Laser Reduces Retreatment in Diabetic Macular Edema

Damian McNamara

October 02, 2013

HAMBURG, Germany — The combination of laser therapy plus ranibizumab (Lucentis, Novartis, Genentech) leads to significantly fewer injections for patients with diabetic macular edema than treatment with ranibizumab alone, according to a prospective study.

"The laser is still alive. We got good visual results," Marcus Kernt, MD, from the Ludwig Maximilians University in Munich, told Medscape Medical News.

In addition to reducing the use of vascular endothelial growth-factor (VEGF) inhibitors, "we might also get greater improvement in vision for a patient," he added. The combination led to a nonsignificant trend toward better visual acuity.

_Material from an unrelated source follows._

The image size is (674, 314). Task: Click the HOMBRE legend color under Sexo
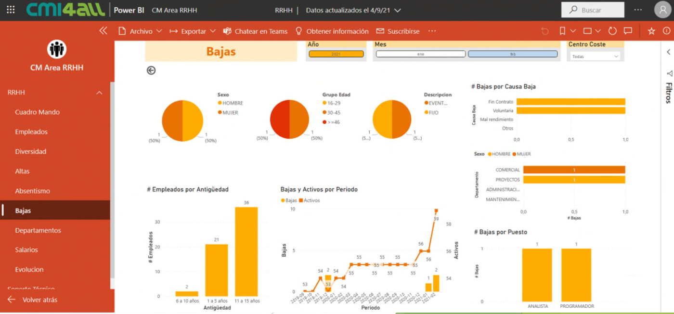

Dr. Kernt presented 12-month study results here at the 13th EURETINA Congress.

Vision and optical coherence tomography thickness were similar in the combination and monotherapy groups. However, with the combination, "the retreatment rates are significantly reduced — by more than 50% — and postupload injections are reduced by more than 75%," Dr. Kernt reported.

In previous trials of patients with diabetic macular edema, VEGF inhibitors were credited with an average visual improvement of 6 to 10 letters, Dr. Kernt said. However, patients in these studies generally required 7 to 12 injections in the first year to realize these gains. "This is a significant burden for patients and doctors," he noted.

What was significantly different was that 65% of the combination group did not need retreatment for 1 year.

The search to find a potential solution drove Dr. Kernt and his team to consider the Navilas navigated photocoagulation laser system (OD-OS, Inc). It has been demonstrated that the Navilas system has a "stabilizing effect on vision without requiring too many retreatments," he explained.

Although in previous studies conventional lasers have shown no additional benefit when combined with a ranibizumab regimen, Dr. Kernt theorized the navigated laser might make a difference.

After 66 patients with diabetic macular edema received a loading phase of 3 monthly ranibizumab injections, they were assigned to receive either combination treatment with navigated laser therapy plus ranibizumab (n = 34) or ranibizumab monotherapy (n = 32).

In both groups, central retinal thickness decreased significantly from baseline and visual acuity significantly improved. There was no significant difference between the 2 groups in central retinal thickness or visual acuity.

"What was significantly different was that 65% of the combination group did not need retreatment for 1 year, compared with 16% of the monotherapy group," Dr. Kernt said.

Table. Outcome at 12 Months

Outcome Combination Group Monotherapy Group
Mean visual acuity gain 8.4 letters 6.3 letters
Gain of ≥10 letters 47% 31%
Gain of ≥15 letters 21% 9%


In the year after the initial upload phase, the mean number of injections was significantly lower in the combination group than in the monotherapy group (0.9 vs 3.9; P ≤ .001).

Dr. Kernt explained that the concept behind the combination therapy is to flatten the retina with the 3 ranibizumab injections and then use the navigated laser to promote long-term stabilization of the results.

The navigated laser has the advantage of providing full retinal imaging in color, infrared imaging, and an ability to use the imaging to do digital treatment planning. "You can then apply treatment semi-automatically on the patient, which results in a high amount of safety and precision," he noted.

"It is an interesting approach. If it helps to reduce the number of injections, it can decrease the burden for patients," said Lars Wagenfeld, MD, from the Department of Ophthalmology at Universitatsklinikum Hamburg-Eppendorf in Germany, who was asked to comment by Medscape Medical News.

However, he added, "the problem at this time is that the navigated laser is not widely distributed, and it is very expensive." The navigated laser costs about $200,000, whereas a conventional laser costs from $13,500 to $27,000, he reported.

One audience member asked Dr. Kernt if the same results are possible for ophthalmologists who do not have access to the navigated laser.

"So far, no advantage of conventional lasers has been shown in other trials," he replied. "If you are very good you might have comparable results. However, the navigated laser adds a very high degree of precision."

Another audience member asked how the laser is targeted if the retina is sufficiently flattened by the 3 ranibizumab injections. Dr. Kernt replied that data collected both before and after the loading phase are used to guide the laser treatment.

"Your study has a very intelligent design," said session moderator Heinrich Gerding, MD, from the Department of Ophthalmology at Pallas Clinic Olten in Switzerland.

"It's good you deferred the laser until 3 months after the beginning of the study, which probably means more effect with less energy. For me, this is the best information from your study — that deferred laser treatment is very effective and, in combination with anti-VEGF treatment, gives the best results," he said.

OD-OS supplied the laser used in the study. Dr. Kernt and Dr. Wagenfeld have disclosed no relevant financial relationships.

13th EURETINA Congress. Presented September 29, 2013.